Ausgewählter Auszug:
Bei den meisten Pflegeprodukten und Kosmetika ist es entscheidend, den eigenen Hauttyp zu kennen, denn meistens werden die Mittel speziell für einen bestimmten Hauttyp zusammengestellt.
Ganz grob gesprochen gibt es die
- Trockene Haut, die sich spannt, vielleicht sogar Schuppen bildet;
- Fettige Haut, die glänzt und Hautunreinheiten wie Pickel oder Mitesser bildet;
- Empfindliche (sensible) Haut, die auf vieles mit Rötungen und Reizungen reagiert;
- Mischhaut, wo die Wangen trocken sind, der Rest des Gesichtes fettig;
- Normale Haut, die weder fettig, noch trocken, noch sensibel ist.
Prüfen Sie es sehr sorgfältig, zu welchem Hauttyp Sie gehören und lassen Sie sich notfalls von einer Kosmetikerin beraten. Das sorgt dafür, dass Sie genau die zu Ihrem Typ passende Kosmetik anwenden, die Ihrer Haut gut tut.
Sehr häufig sind natürlich Kombinationen aus verschiedenen Hauttypen. So gibt es beispielsweise die Haut, die trocken und sensibel zugleich ist. Da ist es ein wahrer Albtraum, die richtigen Pflegeprodukte zu finden. Haben Sie da einmal Glück gehabt und das Richtige erwischt, lassen Sie sich gar nicht erst auf Experimente ein, sondern bleiben Sie dabei. Bis … ja, bis etwas passiert, was Ihnen auch dieses Kosmetikprodukt verleidet.
Denn was die Sache etwas schwieriger macht: Ihr Hauttyp ist keineswegs so wie Ihre Blutgruppe, die Sie Ihr ganzes Leben lang behalten. Sie können sich nicht darauf verlassen, dass Sie einmal Ihren Hauttyp bestimmen und ab diesem Zeitpunkt dann nicht mehr weiter nachdenken müssen. Denn: Der Hauttyp kann sich ändern! Schwangerschaften, Stress, Krankheiten und selbst das Wetter, momentan ja sehr kalt und ungemütlich, hat Einfluss auf unsere Haut. Das müssen Sie immer berücksichtigen.

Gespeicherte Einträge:
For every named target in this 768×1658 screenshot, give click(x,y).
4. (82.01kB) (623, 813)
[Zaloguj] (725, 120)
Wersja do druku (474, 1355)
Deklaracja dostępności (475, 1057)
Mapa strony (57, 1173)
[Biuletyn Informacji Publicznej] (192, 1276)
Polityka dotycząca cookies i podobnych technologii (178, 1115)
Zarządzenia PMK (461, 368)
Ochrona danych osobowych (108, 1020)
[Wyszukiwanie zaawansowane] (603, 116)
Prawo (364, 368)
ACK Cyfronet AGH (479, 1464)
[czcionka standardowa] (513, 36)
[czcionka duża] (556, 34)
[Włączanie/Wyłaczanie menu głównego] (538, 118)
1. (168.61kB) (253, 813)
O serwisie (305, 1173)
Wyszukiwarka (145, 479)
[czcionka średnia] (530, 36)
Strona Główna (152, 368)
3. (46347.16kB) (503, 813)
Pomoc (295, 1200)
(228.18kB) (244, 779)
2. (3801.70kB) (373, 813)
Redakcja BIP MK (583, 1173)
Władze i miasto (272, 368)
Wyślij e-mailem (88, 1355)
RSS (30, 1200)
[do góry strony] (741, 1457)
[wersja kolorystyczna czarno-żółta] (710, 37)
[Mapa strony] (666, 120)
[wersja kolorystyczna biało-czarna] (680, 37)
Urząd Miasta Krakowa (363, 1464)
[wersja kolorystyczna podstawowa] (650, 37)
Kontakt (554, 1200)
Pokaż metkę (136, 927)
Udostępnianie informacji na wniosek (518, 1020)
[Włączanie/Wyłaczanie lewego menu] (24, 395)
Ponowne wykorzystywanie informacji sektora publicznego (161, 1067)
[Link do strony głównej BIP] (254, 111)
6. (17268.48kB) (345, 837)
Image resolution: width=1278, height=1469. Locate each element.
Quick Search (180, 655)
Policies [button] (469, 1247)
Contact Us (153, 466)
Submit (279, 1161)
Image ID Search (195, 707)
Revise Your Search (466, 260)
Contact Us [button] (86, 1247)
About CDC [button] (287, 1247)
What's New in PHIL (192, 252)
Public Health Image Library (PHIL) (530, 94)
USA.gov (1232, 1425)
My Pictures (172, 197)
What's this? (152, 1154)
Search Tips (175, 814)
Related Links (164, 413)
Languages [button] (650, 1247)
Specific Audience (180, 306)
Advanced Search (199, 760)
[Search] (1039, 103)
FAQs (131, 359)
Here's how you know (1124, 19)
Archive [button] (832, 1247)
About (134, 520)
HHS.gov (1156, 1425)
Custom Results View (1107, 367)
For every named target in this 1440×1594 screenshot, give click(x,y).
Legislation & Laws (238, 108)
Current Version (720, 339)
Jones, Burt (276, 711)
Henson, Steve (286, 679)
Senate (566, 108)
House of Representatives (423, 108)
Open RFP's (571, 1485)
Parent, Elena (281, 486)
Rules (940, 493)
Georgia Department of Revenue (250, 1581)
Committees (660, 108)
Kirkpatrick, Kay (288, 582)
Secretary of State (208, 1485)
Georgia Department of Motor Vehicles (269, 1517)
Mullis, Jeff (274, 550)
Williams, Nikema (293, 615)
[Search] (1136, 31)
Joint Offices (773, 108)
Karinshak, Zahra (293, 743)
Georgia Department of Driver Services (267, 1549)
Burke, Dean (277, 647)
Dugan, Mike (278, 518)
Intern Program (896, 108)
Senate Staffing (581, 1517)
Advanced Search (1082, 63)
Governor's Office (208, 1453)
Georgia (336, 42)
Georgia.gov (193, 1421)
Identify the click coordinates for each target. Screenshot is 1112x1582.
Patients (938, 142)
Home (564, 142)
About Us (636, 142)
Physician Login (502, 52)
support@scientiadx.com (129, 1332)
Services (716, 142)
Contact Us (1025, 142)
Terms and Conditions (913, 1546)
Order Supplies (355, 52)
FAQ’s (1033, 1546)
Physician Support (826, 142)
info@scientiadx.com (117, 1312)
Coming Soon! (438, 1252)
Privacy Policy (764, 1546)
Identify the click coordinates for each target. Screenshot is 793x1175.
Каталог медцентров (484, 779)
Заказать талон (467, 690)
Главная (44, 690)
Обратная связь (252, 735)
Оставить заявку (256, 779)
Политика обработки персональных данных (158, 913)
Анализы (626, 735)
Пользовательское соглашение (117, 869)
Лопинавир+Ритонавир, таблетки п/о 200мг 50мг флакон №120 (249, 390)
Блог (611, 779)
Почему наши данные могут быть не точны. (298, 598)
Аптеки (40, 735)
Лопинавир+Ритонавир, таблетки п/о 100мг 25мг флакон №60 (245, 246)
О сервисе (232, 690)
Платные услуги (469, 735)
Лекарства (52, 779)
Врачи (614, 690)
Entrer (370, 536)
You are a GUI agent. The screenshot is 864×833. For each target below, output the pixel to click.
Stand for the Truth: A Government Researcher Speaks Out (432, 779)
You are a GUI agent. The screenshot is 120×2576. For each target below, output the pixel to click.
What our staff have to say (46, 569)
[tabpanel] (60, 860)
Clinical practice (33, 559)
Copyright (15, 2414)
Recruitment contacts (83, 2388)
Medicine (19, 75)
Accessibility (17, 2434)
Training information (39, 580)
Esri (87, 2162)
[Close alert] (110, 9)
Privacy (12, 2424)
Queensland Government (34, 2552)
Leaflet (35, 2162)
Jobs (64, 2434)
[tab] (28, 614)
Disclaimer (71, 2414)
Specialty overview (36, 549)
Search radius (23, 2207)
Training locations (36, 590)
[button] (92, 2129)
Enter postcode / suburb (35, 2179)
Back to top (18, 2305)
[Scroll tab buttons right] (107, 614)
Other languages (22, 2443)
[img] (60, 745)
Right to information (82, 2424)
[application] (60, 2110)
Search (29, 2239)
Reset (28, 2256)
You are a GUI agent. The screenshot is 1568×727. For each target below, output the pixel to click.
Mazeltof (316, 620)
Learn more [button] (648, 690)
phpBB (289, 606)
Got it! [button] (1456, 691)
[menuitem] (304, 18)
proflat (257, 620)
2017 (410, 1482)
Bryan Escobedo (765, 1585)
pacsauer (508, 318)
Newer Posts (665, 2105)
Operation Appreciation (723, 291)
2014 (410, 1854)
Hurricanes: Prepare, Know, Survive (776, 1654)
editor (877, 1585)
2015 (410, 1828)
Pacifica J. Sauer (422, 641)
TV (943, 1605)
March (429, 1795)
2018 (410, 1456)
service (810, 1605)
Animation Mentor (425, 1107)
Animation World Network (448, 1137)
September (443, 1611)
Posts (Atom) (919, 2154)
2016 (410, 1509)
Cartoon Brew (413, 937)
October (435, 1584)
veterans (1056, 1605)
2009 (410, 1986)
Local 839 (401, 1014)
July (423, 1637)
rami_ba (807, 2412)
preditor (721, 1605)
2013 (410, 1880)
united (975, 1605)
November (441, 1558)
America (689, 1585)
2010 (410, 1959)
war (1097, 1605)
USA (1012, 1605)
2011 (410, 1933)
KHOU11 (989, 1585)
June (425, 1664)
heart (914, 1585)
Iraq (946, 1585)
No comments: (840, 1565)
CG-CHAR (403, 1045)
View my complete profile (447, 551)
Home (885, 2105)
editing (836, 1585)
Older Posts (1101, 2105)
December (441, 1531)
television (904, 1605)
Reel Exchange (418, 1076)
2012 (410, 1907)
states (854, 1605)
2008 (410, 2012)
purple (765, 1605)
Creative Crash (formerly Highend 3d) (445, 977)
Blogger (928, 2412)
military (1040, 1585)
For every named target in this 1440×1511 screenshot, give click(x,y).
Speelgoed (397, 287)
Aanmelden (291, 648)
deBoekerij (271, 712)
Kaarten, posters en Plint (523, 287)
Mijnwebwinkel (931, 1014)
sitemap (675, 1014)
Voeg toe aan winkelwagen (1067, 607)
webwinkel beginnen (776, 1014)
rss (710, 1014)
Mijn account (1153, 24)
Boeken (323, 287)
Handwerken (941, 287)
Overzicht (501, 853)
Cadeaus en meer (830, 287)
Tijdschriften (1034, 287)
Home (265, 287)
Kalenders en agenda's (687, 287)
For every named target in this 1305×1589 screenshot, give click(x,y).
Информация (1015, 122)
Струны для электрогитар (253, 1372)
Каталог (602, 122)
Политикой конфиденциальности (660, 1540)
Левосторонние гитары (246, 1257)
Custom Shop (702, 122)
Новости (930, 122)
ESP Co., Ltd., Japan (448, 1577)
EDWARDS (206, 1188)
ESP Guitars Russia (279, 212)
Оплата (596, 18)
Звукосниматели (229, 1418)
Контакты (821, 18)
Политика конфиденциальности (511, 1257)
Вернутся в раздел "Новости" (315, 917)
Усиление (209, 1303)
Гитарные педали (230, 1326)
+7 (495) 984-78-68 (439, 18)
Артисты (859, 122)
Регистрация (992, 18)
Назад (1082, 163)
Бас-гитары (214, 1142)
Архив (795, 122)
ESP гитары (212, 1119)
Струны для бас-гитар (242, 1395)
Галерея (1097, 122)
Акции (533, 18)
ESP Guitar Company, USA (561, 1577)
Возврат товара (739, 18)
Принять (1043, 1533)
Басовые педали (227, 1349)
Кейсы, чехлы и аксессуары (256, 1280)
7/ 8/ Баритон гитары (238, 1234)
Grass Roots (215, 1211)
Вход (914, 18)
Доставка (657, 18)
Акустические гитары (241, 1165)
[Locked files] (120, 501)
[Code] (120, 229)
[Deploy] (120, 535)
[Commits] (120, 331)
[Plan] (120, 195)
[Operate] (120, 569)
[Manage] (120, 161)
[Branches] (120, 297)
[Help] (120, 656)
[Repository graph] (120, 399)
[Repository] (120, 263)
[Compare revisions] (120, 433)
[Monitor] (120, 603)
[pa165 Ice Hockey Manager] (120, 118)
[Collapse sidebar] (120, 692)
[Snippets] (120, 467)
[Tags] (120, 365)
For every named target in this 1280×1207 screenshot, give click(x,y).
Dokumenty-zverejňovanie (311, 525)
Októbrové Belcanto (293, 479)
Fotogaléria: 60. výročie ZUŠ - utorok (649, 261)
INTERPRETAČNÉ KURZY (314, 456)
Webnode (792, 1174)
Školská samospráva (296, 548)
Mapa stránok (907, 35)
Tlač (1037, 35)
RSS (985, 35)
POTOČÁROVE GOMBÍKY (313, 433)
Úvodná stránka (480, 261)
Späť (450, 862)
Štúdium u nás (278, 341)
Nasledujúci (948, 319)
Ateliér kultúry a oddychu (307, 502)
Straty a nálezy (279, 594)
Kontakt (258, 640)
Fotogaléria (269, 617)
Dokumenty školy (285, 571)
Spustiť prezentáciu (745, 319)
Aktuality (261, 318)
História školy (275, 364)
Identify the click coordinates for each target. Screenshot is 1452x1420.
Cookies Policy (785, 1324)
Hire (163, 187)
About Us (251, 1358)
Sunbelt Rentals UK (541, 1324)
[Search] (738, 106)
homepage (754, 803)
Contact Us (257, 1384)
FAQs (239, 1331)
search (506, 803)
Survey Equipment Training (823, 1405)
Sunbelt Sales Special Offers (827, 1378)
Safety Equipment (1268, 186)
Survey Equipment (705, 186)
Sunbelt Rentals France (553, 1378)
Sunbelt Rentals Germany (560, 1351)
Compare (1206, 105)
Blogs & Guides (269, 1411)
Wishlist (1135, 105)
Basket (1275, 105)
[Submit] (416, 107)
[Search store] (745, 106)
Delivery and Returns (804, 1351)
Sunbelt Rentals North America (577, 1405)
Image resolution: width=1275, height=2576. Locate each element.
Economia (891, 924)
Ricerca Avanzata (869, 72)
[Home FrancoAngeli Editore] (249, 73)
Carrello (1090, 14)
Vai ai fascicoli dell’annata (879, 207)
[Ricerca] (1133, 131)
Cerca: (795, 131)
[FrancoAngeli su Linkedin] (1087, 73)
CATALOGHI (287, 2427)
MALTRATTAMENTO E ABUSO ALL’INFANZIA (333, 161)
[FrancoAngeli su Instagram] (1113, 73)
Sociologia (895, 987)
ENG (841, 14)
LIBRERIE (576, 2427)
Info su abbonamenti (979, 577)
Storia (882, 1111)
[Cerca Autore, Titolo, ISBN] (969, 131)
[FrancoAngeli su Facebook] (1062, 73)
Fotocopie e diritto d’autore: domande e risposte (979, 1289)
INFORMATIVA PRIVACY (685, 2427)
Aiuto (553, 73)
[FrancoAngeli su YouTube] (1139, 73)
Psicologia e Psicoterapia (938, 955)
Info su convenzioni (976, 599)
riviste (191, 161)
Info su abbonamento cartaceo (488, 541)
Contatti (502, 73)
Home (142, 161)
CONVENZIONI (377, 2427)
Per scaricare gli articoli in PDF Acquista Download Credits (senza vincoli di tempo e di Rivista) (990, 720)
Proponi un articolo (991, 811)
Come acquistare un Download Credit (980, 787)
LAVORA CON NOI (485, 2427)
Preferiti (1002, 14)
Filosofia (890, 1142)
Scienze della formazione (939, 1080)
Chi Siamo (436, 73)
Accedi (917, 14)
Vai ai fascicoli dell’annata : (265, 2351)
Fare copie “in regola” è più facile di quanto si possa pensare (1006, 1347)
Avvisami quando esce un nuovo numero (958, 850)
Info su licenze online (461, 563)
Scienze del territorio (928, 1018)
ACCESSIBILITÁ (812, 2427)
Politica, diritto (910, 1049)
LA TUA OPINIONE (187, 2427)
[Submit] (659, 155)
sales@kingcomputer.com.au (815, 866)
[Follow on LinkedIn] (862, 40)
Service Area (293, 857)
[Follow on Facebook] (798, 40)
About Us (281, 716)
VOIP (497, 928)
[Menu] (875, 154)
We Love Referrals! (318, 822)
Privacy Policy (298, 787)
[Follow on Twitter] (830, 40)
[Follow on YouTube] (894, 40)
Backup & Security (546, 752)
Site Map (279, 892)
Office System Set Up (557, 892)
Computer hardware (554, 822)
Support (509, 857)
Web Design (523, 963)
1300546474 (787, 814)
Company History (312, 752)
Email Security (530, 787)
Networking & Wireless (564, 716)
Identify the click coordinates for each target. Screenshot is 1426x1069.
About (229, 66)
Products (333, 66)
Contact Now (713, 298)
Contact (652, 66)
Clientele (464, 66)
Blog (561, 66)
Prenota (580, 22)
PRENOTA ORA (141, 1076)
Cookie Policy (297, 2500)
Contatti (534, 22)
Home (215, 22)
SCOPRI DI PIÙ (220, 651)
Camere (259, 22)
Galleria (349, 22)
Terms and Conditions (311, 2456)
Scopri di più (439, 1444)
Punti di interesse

Zu bearbeitende Aufgaben:
(A) Beantworten Sie zum Text über Hauttypen diese Fragen:
(i) Woran erkennt man fettige Haut?
(ii) Von wem kann man sich notfalls beraten lassen?
(iii) Welche Einflüsse auf die Haut werden genannt?
(B) Entnehmen Sie dem Text über Hauttypen bitte wortgetreu alles von „Ganz grob gesprochen“ bis hinunter zu „Haut gut tut.“.
Die Einträge sind vom Text über Hauttypen unabhängiges Material.

Lösungen je Aufgabe:
(A)
(i) Sie glänzt und bildet Hautunreinheiten wie Pickel oder Mitesser.
(ii) Von einer Kosmetikerin.
(iii) Schwangerschaften, Stress, Krankheiten und das Wetter.

(B)
Ganz grob gesprochen gibt es die
- Trockene Haut, die sich spannt, vielleicht sogar Schuppen bildet;
- Fettige Haut, die glänzt und Hautunreinheiten wie Pickel oder Mitesser bildet;
- Empfindliche (sensible) Haut, die auf vieles mit Rötungen und Reizungen reagiert;
- Mischhaut, wo die Wangen trocken sind, der Rest des Gesichtes fettig;
- Normale Haut, die weder fettig, noch trocken, noch sensibel ist.
Prüfen Sie es sehr sorgfältig, zu welchem Hauttyp Sie gehören und lassen Sie sich notfalls von einer Kosmetikerin beraten. Das sorgt dafür, dass Sie genau die zu Ihrem Typ passende Kosmetik anwenden, die Ihrer Haut gut tut.